Abbas menjelaskan lebih lanjut menyatakan penolakan terhadap segala bentuk terorisme, terutama negara terorisme dan terorisme dari pemukim Israel di wilayah-wilayah pendudukan.
Presiden mengatakan bahwa Palestina berkomitmen untuk negosiasi berdasarkan legitimasi internasional, dan bahwa Organisasi Pembebasan Palestina bersedia untuk segera kembali ke meja perundingan di bawah jaminan internasional yang juga didasarkan pada menghentikan semua kegiatan pemukiman Israel dan semua pelanggaran yang dilakukan Israel.
Dia menyatakan lebih lanjut bahwa rakyat Palestina akan terus melakukan perlawanan terhadap pendudukan, permukiman dan dinding apartheid Israel, dengan dukungan dari aktivis perdamaian Israel dan internasional, “menyajikan sebuah contoh dari kekuatan rakyat yang hanya bersenjatakan keberanian mereka dan tekad saat menghadapi kekuatan tank Israel dan peluru “.
Presiden Palestina juga mengatakan bahwa “dengan menuju ke PBB, Palestina membuktikan bahwa telah berkomitmen untuk pilihan diplomatik dan politik, dan mengkonfirmasi bahwa mereka tidak melakukan gerakan sepihak, tidak menargetkan legitimasi Israel atau mencari isolasi, kami mencari legitimasi internasional bagi rakyat Palestina, dan delegitimization pemukiman, apartheid dan pendudukan “.

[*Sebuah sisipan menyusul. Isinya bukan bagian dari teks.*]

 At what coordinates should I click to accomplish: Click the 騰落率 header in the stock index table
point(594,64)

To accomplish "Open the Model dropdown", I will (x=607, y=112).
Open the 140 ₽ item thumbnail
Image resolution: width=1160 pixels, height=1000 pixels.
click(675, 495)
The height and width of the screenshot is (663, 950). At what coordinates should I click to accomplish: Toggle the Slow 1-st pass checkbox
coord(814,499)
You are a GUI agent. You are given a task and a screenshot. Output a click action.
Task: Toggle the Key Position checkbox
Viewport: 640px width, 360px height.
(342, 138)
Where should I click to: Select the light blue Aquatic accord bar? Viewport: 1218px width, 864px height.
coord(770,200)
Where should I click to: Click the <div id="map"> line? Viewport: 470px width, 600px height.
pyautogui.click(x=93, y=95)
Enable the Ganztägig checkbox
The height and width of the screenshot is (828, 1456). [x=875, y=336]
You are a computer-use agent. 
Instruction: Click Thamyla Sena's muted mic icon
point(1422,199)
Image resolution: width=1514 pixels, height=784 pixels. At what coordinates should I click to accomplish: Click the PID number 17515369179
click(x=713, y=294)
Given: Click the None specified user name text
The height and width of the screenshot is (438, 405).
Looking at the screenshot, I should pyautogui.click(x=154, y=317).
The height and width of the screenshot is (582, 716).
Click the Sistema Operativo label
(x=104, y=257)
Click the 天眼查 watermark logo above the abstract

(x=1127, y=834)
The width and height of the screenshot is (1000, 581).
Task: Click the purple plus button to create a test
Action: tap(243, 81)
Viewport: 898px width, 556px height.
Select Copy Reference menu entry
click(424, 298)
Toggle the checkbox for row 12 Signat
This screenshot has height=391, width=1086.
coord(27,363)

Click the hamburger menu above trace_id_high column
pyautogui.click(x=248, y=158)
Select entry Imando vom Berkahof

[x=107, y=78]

“Dari sini, atas nama rakyat Palestina dan Organisasi Pembebasan Palestina, kami memberitahu pemerintah Israel, dan orang-orang Israel, bahwa kita mengulurkan tangan kami untuk perdamaian, dan kami memberitahu mereka mari kita membangun masa depan dimana anak-anak kita dapat hidup dalam perdamaian, kemajuan keamanan, dan stabilitas.”
“Mari kita membangun jembatan untuk perdamaian, bukan hambatan dan Dinding apartheid, mari kita membangun jembatan dialog, hubungan kerja sama persahabatan antara dua negara bukan mencoba membatalkan satu sama lain “.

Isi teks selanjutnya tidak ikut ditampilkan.